What to work on =
The line containing "Task: Open the ACTIVEWEAR navigation menu" marks the start. Restate it and every following line through the end of the records exactly, and nothing else, leaving out the pictures.

Available data =
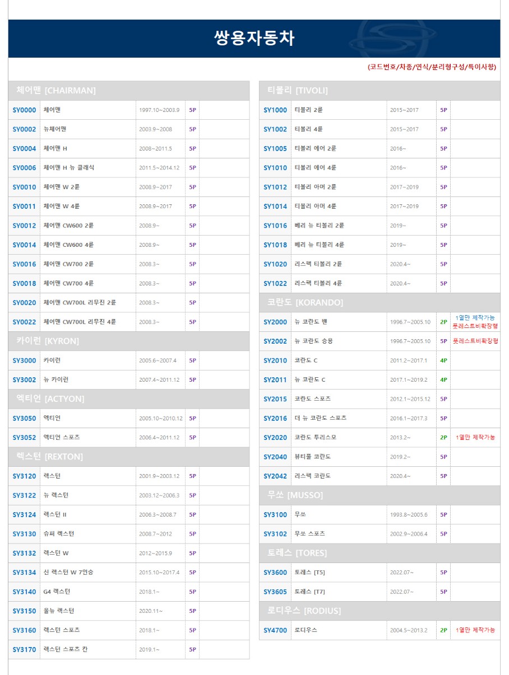This screenshot has height=675, width=509.
Task: Select the 렉스턴 [REXTON] section header
Action: click(x=50, y=457)
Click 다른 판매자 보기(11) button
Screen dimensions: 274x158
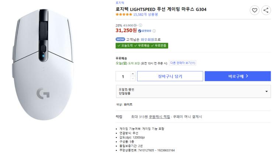coord(183,63)
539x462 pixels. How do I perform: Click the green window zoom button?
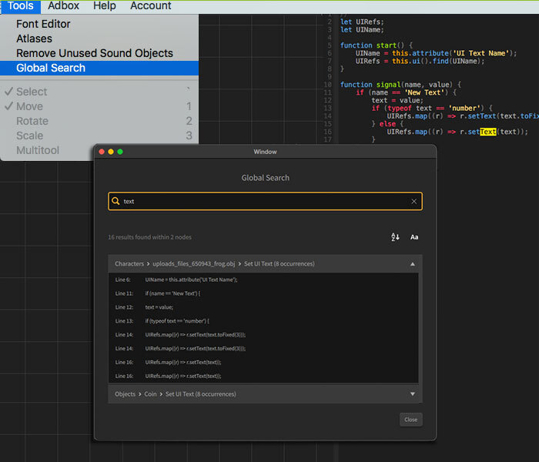[120, 152]
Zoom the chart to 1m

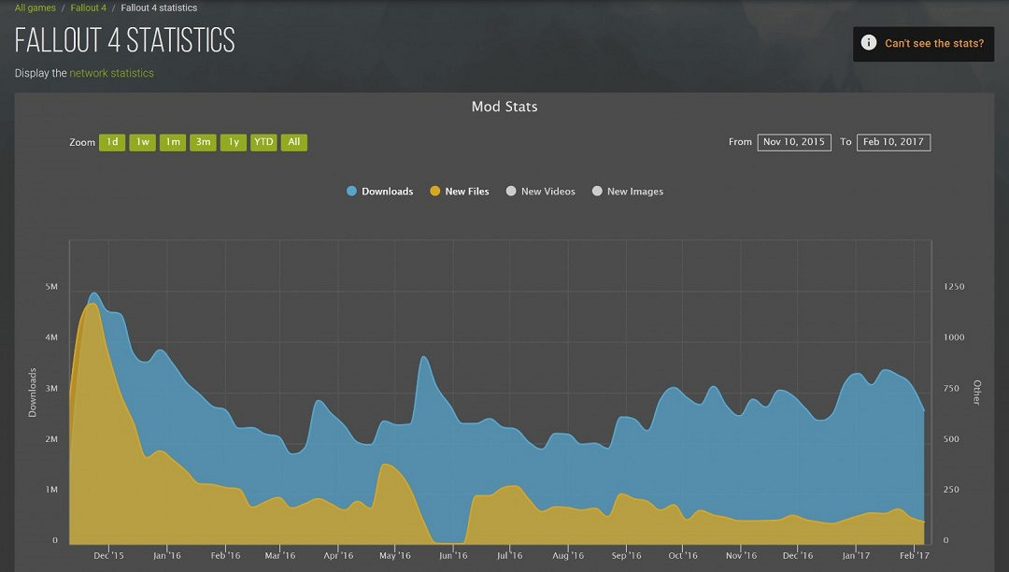click(x=172, y=142)
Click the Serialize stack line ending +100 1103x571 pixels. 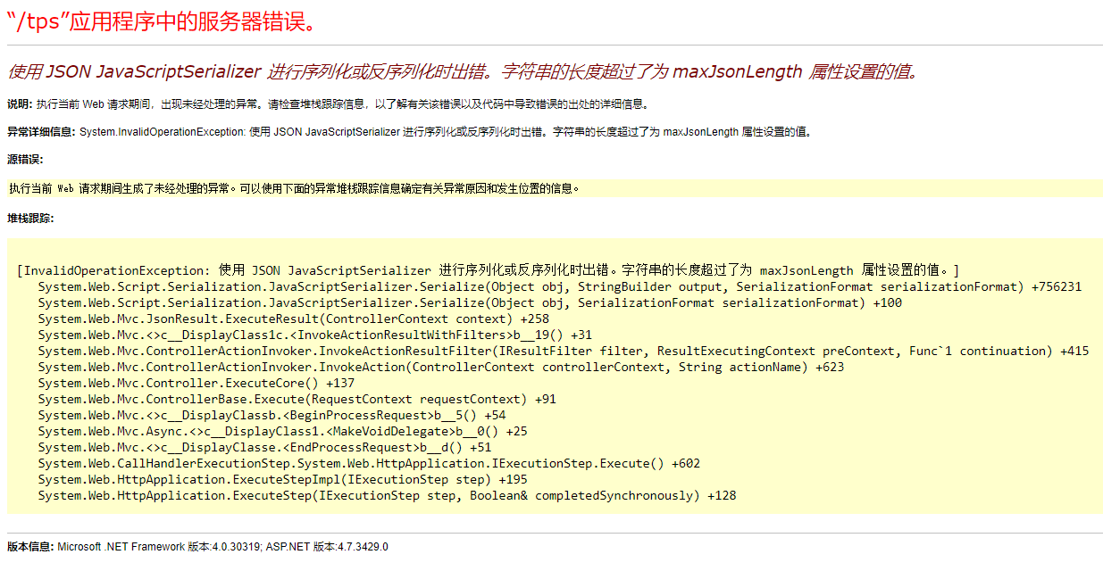point(470,303)
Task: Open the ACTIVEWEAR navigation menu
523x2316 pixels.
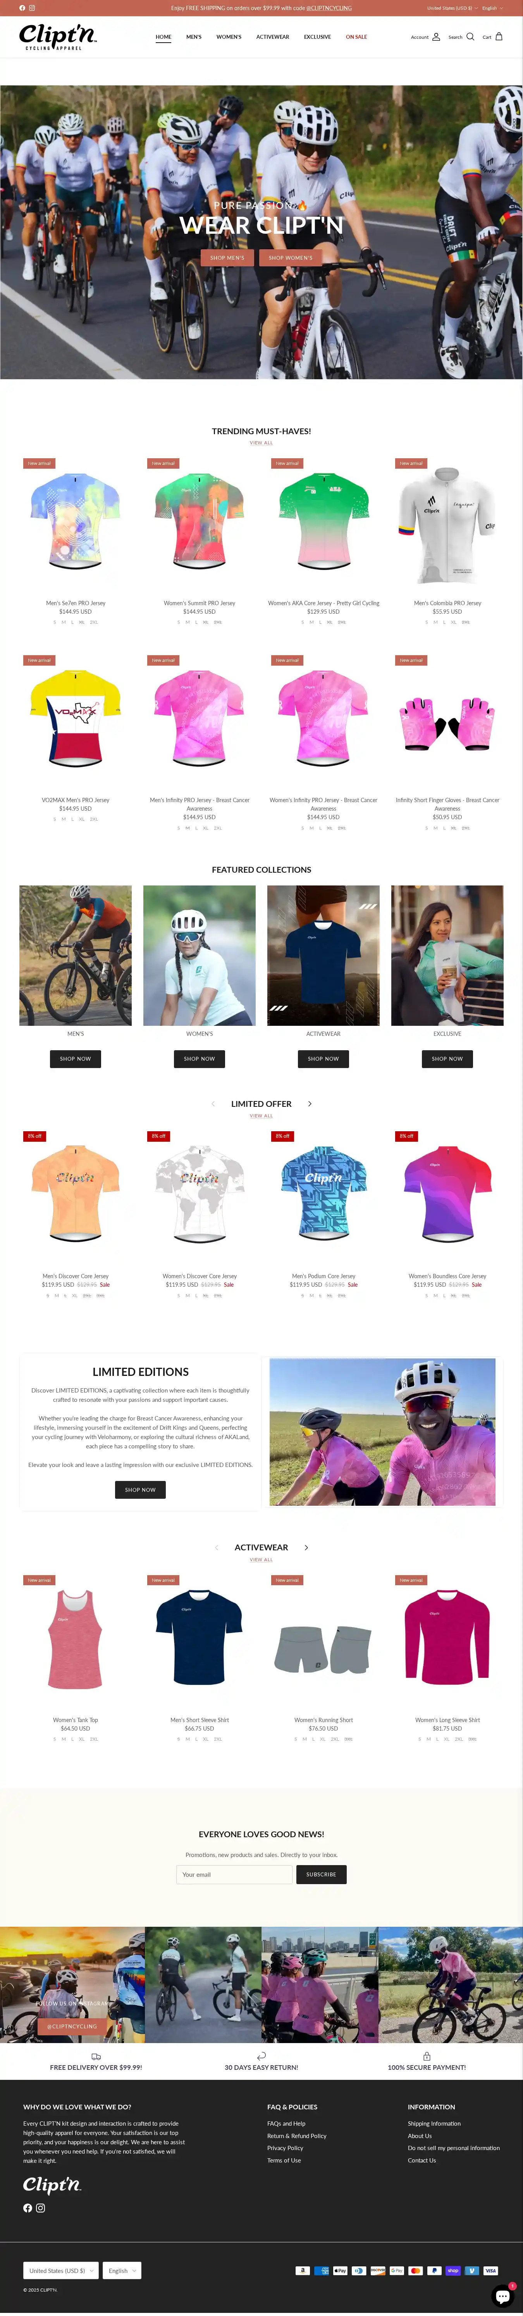Action: (272, 37)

Problem solution =
Task: Open the ACTIVEWEAR navigation menu
523x2316 pixels.
Action: (272, 37)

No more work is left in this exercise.